Text shown -
A young maid, Lily Duggan is inspired by his presence to abandon her employ and take a ship to America, where she meets mixed fortune, her descendants equally inspired to search for new shores, leading them back full circle to that island of her birth Ireland. It is through the women characters that the threads of narrative are interwoven and connections are made across the years, witness to, or affected by the consequences of those significant events that the men of those first three chapters represent.

These characters might represent us, the population, those that stay in a country generation after generation, some harbouring seeds of revenge, and those who leave, immigrate, seeking utopia, hoping that there does exist, a place where men and women of any race, class, religion or persuasion have an equal chance at bettering their lives.

And as McCann himself says in the interview with Jeffrey Brown:

“Women, as we know, get the short shrift in history.

It’s been largely written and dictated by men, or at least men believe that we own it, and women have really been in those quieter moments at the edge of history. But, really, they’re the ones who are turning the cogs and the wheels and allowing things like the peace process to happen.”

Activity 1 -
For the passage on McCann and his women characters, decide whether each statement agrees with it. Answer yes or no, and quote the words that decide it. (a) Lily Duggan is a young maid who takes a ship to America. (b) McCann says history has mostly been written by women. (c) Lily Duggan's descendants end up back in Ireland.
Activity 2 -
In the passage on McCann and his women characters, who conducted the interview McCann is quoted from?
Activity 3 -
Pick up the passage on McCann and his women characters after its final sentence, and write the next part.
The rows play no part in this.

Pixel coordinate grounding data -
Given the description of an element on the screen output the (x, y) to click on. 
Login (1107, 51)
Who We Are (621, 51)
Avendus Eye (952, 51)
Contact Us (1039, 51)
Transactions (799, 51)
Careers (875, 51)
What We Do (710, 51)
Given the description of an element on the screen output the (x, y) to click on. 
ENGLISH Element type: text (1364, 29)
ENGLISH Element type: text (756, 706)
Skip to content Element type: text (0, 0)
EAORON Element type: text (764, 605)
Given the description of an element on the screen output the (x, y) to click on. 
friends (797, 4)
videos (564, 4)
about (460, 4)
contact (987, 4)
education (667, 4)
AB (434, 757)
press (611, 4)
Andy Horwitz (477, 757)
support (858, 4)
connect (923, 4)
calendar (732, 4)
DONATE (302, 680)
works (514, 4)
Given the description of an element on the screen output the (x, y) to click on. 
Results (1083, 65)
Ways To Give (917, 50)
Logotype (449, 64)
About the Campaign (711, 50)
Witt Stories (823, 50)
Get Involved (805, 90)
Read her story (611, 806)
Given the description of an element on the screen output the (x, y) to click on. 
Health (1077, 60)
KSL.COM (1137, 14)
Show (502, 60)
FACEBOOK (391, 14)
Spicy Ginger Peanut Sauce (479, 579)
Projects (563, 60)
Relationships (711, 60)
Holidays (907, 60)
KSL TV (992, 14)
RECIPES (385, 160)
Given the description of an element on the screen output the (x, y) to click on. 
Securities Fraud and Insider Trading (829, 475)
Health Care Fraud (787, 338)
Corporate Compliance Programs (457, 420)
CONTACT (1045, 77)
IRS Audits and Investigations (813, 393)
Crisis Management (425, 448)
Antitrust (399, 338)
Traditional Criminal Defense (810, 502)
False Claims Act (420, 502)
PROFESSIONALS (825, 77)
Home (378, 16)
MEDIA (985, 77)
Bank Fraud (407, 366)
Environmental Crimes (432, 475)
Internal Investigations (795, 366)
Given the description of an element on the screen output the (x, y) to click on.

Answer 1 -
(a) Yes: "A young maid, Lily Duggan is inspired by his presence to abandon her employ and take a ship to America"
(b) No: "It’s been largely written and dictated by men"
(c) Yes: "her descendants equally inspired to search for new shores, leading them back full circle to that island of her birth Ireland"

Answer 2 -
Jeffrey Brown.

Answer 3 -
There is something alluring in the novelist who takes on a historical figure and imagines their past, it can bring the past to life in a more animated way; in the present when the media delves into the personal life of an important political or scientific or literary figure, it is deemed an invasion of their privacy, the cult of the celebrity. When a novelist looks back and intertwines the narrative of their accomplishment and the context of their life, their loves, and their thoughts beyond the significant reason that they have become known, it makes them whole and they become characters that we might even relate to.

Entrance to Titanic Museum, Northern Ireland

Past in the Present
Entrance to Titanic Museum, Northern Ireland

“I am partial, still, to the recklessness of the imagination. The tunnels of our loves connect, coming to daylight at the oddest moments, and then plunge us into the dark again. We return to the lives of those who have gone before us, a perplexing Möbius strip until we come home, eventually, to ourselves.”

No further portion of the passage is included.